* GIVEN REQUEST *
Can you restate the book review from "To say this" to "hopefully back again.", substituting "inside out" for "upside down"?

* DOCUMENT *
To say this book is a challenge is no under-statement. My advice is not to read this book unless you are prepared to have all your social, political, philosophical and moral bearings turned upside down, but hopefully back again.

 

Antjie Krog is an Afrikaans woman, poet and journalist, employed by the South African Broadcasting Corporation (SABC) radio station to cover South Africa’s historic Truth and Reconciliation Commission (TRC). After Apartheid ended in 1990 with Nelson Mandela’s release from prison, an Interim Constitution was negotiated and the first democratically elected Parliament put in place. The TRC was legislated. Its mandate was to hear testimony from victims, determine perpetrator eligibility for amnesty,, and make recommendations to ensure the tragedies of Apartheid would never recur. Their work was to be done with full public transparency, not always the case with previous TRCs. Regrettably, the issue of reparations for victims was never clarified.

 

 

Ms Krog describes the complexities, tensions and political manoeuvering involved in legislating the mandate, establishing the membership and process of the TRC and its parallel Amnesty Commission (AC) The complexities can hardly be imagined. There were whites, the British with their sense of racial superiority, Afrikaans who had constructed the blatantly racist structure of Apartheid. There were blacks who had warred with other blacks, men and women of all ages who had experienced Apartheid in very different ways, rich and poor, beneficiaries and exploited, and members of all political parties – the African National Congress (ANC), the National Party (NP) and its splinter Conservative Party (CP, the South African Communist Party (SACP), the Pan African Congress (PAC) and Inkatha Freedom Party (IDF), to name the largest.

 

Rising above it all were the inspired, the indomitable President Nelson Mandela, and the appointed head of TRC, Archbishop Tutu. The first hearings were in 1996. They held in halls, large and small, all over South Africa. Victims, ordinary people with the most horrifying and disturbing personal stories, came forward. They were set at ease at the hearings by the encouraging and respectful Chairman, Archbishop Tutu, who paid attention to the smallest details, even to how the room should be arranged so the speakers would not feel intimidated. Tutu’s goal throughout was to forge a new and inclusive morality for all South Africans based on the stories unfolding during the hearings, stories of threats and intimidation,.murder, torture, unexplained disappearances of family members.

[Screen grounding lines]
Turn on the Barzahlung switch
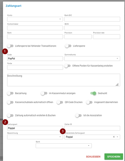125x161 pixels. point(10,93)

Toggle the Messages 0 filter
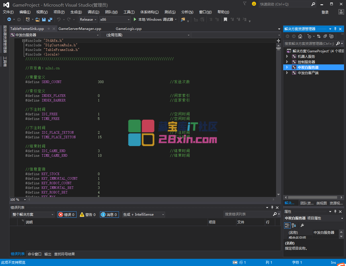tap(109, 215)
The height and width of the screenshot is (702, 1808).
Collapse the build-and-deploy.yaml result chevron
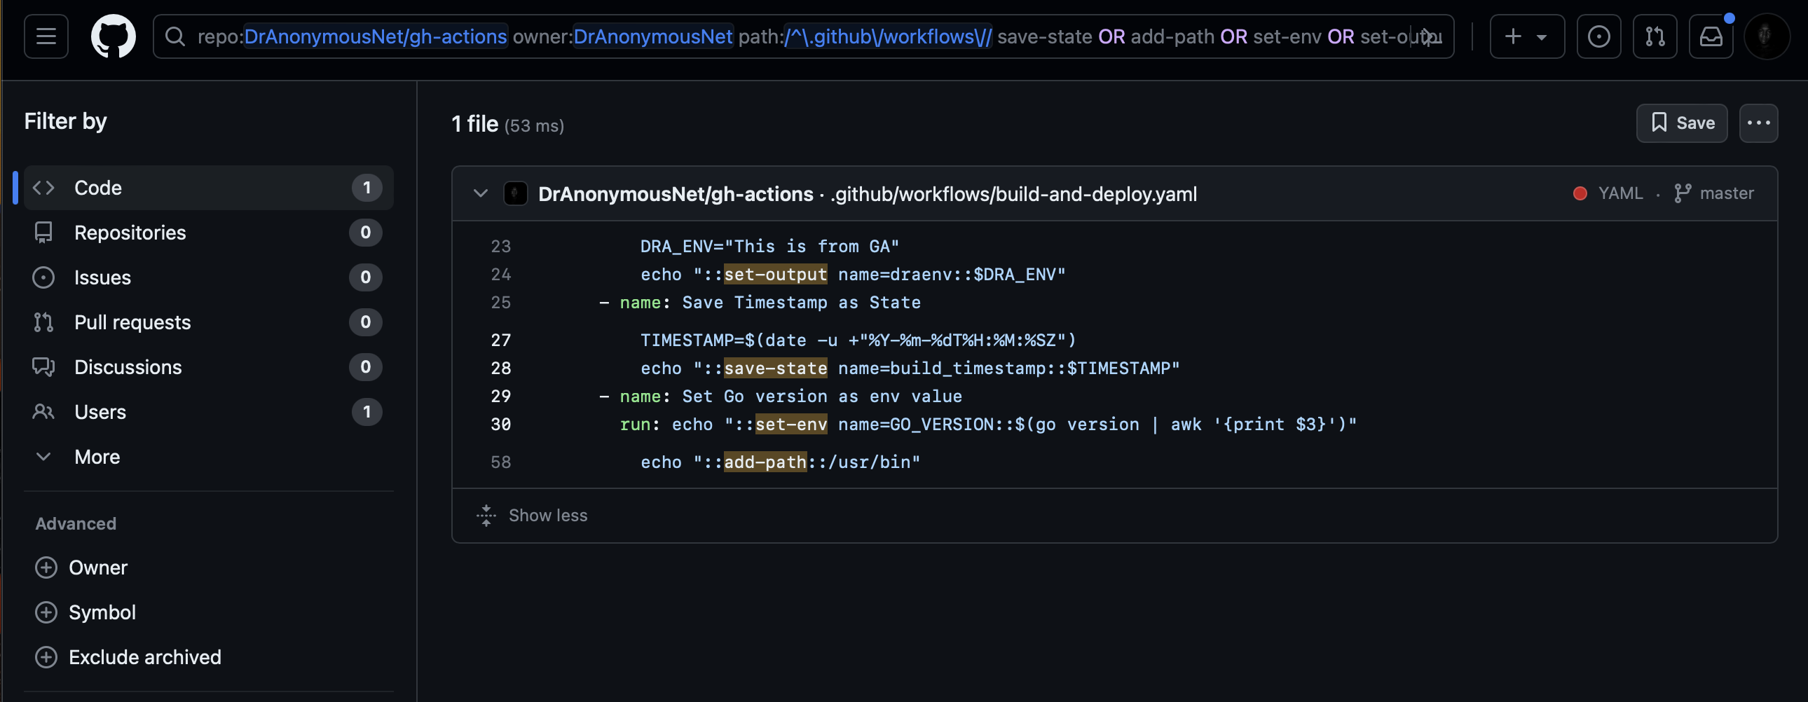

* ANSWER TO THIS PROBLEM *
To say this book is a challenge is no under-statement. My advice is not to read this book unless you are prepared to have all your social, political, philosophical and moral bearings turned inside out, but hopefully back again.